Taranto, in un centro commerciale scivola sull’uva e si rompe il braccio: assicurazione paga 23mila euro
Una cliente a Taranto ottiene 23mila euro dopo una caduta su chicchi d’uva in un centro commerciale, inizialmente negato il risarcimento dall’assicurazione.
È bastato un attimo, una distrazione e alcuni chicchi d’uva lasciati sul pavimento per trasformare una normale giornata di acquisti in un incidente serio, sfociato poi in una lunga battaglia legale conclusa con un risarcimento.
Caduta a Taranto nel centro commerciale: dinamica e responsabilità
L’episodio si è verificato il 26 settembre 2024 all’interno di un centro commerciale di Taranto, dove una cliente stava facendo acquisti quando è improvvisamente scivolata. A causare la caduta, secondo quanto accertato, sarebbero stati alcuni acini d’uva rimasti sul pavimento e non rimossi tempestivamente.
L’impatto è stato violento e ha provocato alla donna la frattura dell’omero, una lesione significativa che ha richiesto cure mediche immediate. Sul posto è intervenuto il personale del 118, allertato dagli addetti alla sicurezza della struttura, che ha prestato i primi soccorsi e gestito il trasferimento per gli accertamenti sanitari.
La presenza di residui alimentari sulla pavimentazione, in un’area frequentata da clienti, è risultata centrale nella ricostruzione dei fatti. Proprio questo elemento ha rappresentato il presupposto della richiesta risarcitoria avanzata successivamente dalla parte lesa.
Scontro con l’assicurazione e avvio della trattativa legale
In una prima fase, la vicenda ha assunto contorni complessi. L’assicurazione del centro commerciale, infatti, non aveva inizialmente riconosciuto alcun indennizzo, respingendo la richiesta avanzata dalla donna.

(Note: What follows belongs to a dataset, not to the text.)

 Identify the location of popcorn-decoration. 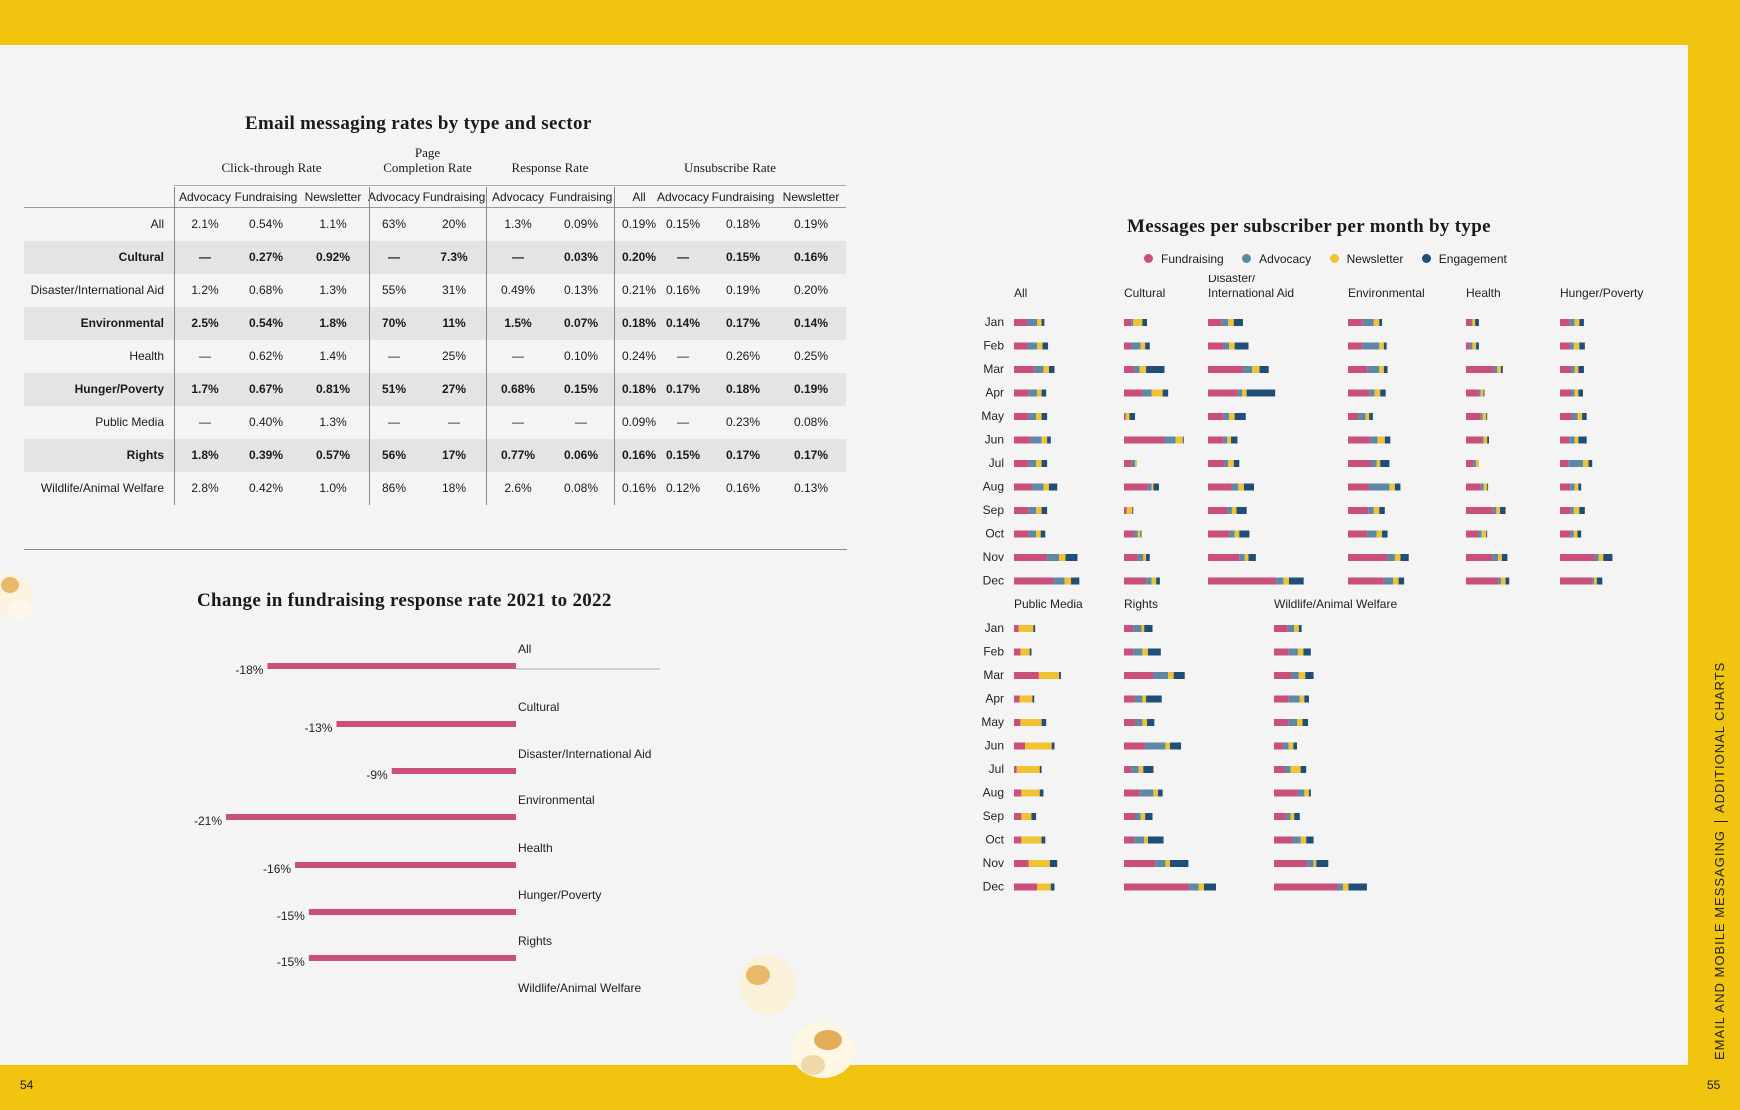
(16, 596).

A seguire il caso è stato l’avvocato Fabrizio Del Vecchio, che ha avviato una procedura di negoziazione assistita nei confronti della controparte. Questo passaggio ha rappresentato una svolta nella gestione della controversia, consentendo alle parti di confrontarsi in modo strutturato.

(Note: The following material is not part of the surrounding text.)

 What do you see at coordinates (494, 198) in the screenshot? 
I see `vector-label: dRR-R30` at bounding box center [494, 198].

La linea difensiva si è basata sulla responsabilità della struttura nella gestione e nella pulizia degli spazi comuni, elemento fondamentale per garantire la sicurezza dei clienti. La mancata rimozione dei chicchi d’uva è stata ritenuta una circostanza determinante nella causazione dell’incidente.
Accordo finale e risarcimento da 23mila euro
Dopo il confronto tra le parti, si è arrivati a un accordo che ha portato alla liquidazione del danno in favore della donna. Il risarcimento è stato quantificato in 23mila euro, somma definita a seguito dell’accertamento medico-legale delle lesioni subite.
Le valutazioni hanno tenuto conto non solo della frattura dell’omero, ma anche delle conseguenze derivanti dall’infortunio, comprese le limitazioni temporanee e l’impatto sulla quotidianità della vittima.
L’intesa è stata raggiunta senza ulteriori sviluppi giudiziari, chiudendo così una vicenda nata da un episodio apparentemente banale ma che ha avuto ripercussioni rilevanti sia sul piano sanitario che su quello legale.